Passage provided -
(begin)

[dpdk-dev] [PATCH] net/ixgbe: fix busy polling while fiber link update

Ilya Maximets i.maximets at samsung.com
Thu Oct 11 12:26:58 CEST 2018


On 11.10.2018 12:56, Zhao1, Wei wrote:
> Hi,  Ilya Maximets AND laurent.hardy

Hi, thanks for sharing your thoughts.
Comments inline.

> 
> 
>> -----Original Message-----
>> From: dev [mailto:dev-bounces at dpdk.org] On Behalf Of Ilya Maximets
>> Sent: Wednesday, September 12, 2018 4:05 PM
>> To: Zhang, Qi Z <qi.z.zhang at intel.com>; dev at dpdk.org
>> Cc: Lu, Wenzhuo <wenzhuo.lu at intel.com>; Ananyev, Konstantin
>> <konstantin.ananyev at intel.com>; Laurent Hardy
>> <laurent.hardy at 6wind.com>; Dai, Wei <wei.dai at intel.com>;
>> stable at dpdk.org
>> Subject: Re: [dpdk-dev] [PATCH] net/ixgbe: fix busy polling while fiber link
>> update
>>
>> On 12.09.2018 09:49, Zhang, Qi Z wrote:
>>>
>>>
>>>> -----Original Message-----
>>>> From: Ilya Maximets [mailto:i.maximets at samsung.com]
>>>> Sent: Monday, September 10, 2018 11:09 PM
>>>> To: Zhang, Qi Z <qi.z.zhang at intel.com>; dev at dpdk.org
>>>> Cc: Lu, Wenzhuo <wenzhuo.lu at intel.com>; Ananyev, Konstantin
>>>> <konstantin.ananyev at intel.com>; Laurent Hardy
>>>> <laurent.hardy at 6wind.com>; Dai, Wei <wei.dai at intel.com>;
>>>> stable at dpdk.org
>>>> Subject: Re: [dpdk-dev] [PATCH] net/ixgbe: fix busy polling while
>>>> fiber link update
>>>>
>>>> On 04.09.2018 09:08, Zhang, Qi Z wrote:
>>>>> Hi Ilya:
>>>>>
>>>>>> -----Original Message-----
>>>>>> From: dev [mailto:dev-bounces at dpdk.org] On Behalf Of Ilya Maximets
>>>>>> Sent: Friday, August 31, 2018 8:40 PM
>>>>>> To: dev at dpdk.org
>>>>>> Cc: Lu, Wenzhuo <wenzhuo.lu at intel.com>; Ananyev, Konstantin
>>>>>> <konstantin.ananyev at intel.com>; Laurent Hardy
>>>>>> <laurent.hardy at 6wind.com>; Dai, Wei <wei.dai at intel.com>; Ilya
>>>>>> Maximets <i.maximets at samsung.com>; stable at dpdk.org
>>>>>> Subject: [dpdk-dev] [PATCH] net/ixgbe: fix busy polling while fiber
>>>>>> link update
>>>>>>
>>>>>> If the multispeed fiber link is in DOWN state, ixgbe_setup_link
>>>>>> could take around a second of busy polling. This is highly
>>>>>> inconvenient for the case where single thread periodically checks the
>> link statuses.
>>>>>> For example, OVS main thread periodically updates the link statuses
>>>>>> and hangs for a really long time busy waiting on ixgbe_setup_link()
>>>>>> for a DOWN fiber ports. For case with 3 down ports it hangs for a 3
>>>>>> seconds and unable to do anything including packet processing.
>>>>>> Fix that by shifting that workaround to a separate thread by alarm
>>>>>> handler that will try to set up link if it is DOWN.
>>>>>
>>>>> Does that mean we will block the interrupt thread for 3 seconds?

(end)

Records shown -
(begin)

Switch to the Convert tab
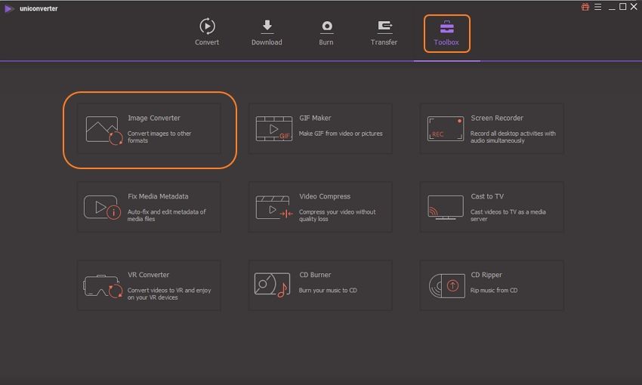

(end)
(begin)

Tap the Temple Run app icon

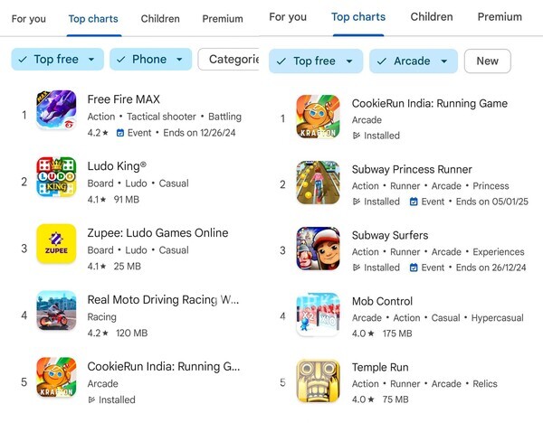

(end)
(begin)

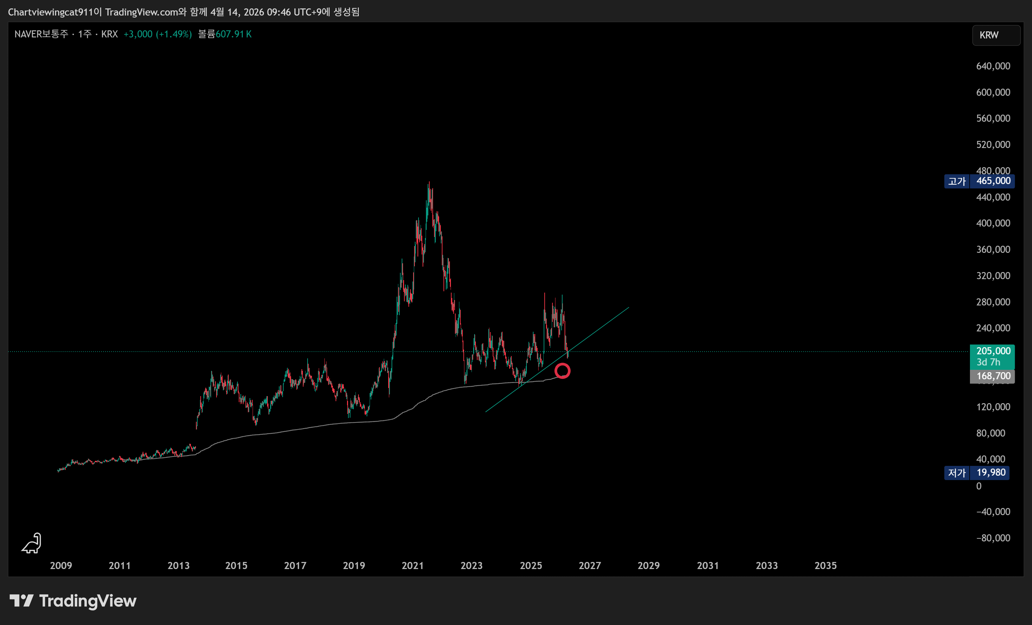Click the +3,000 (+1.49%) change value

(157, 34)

(end)

Write out everything in the ixgbe patch thread above from "Ilya Maximets i.maximets" down to "sharing your thoughts.", character for character.

The reply -
Ilya Maximets i.maximets at samsung.com
Thu Oct 11 12:26:58 CEST 2018


On 11.10.2018 12:56, Zhao1, Wei wrote:
> Hi,  Ilya Maximets AND laurent.hardy

Hi, thanks for sharing your thoughts.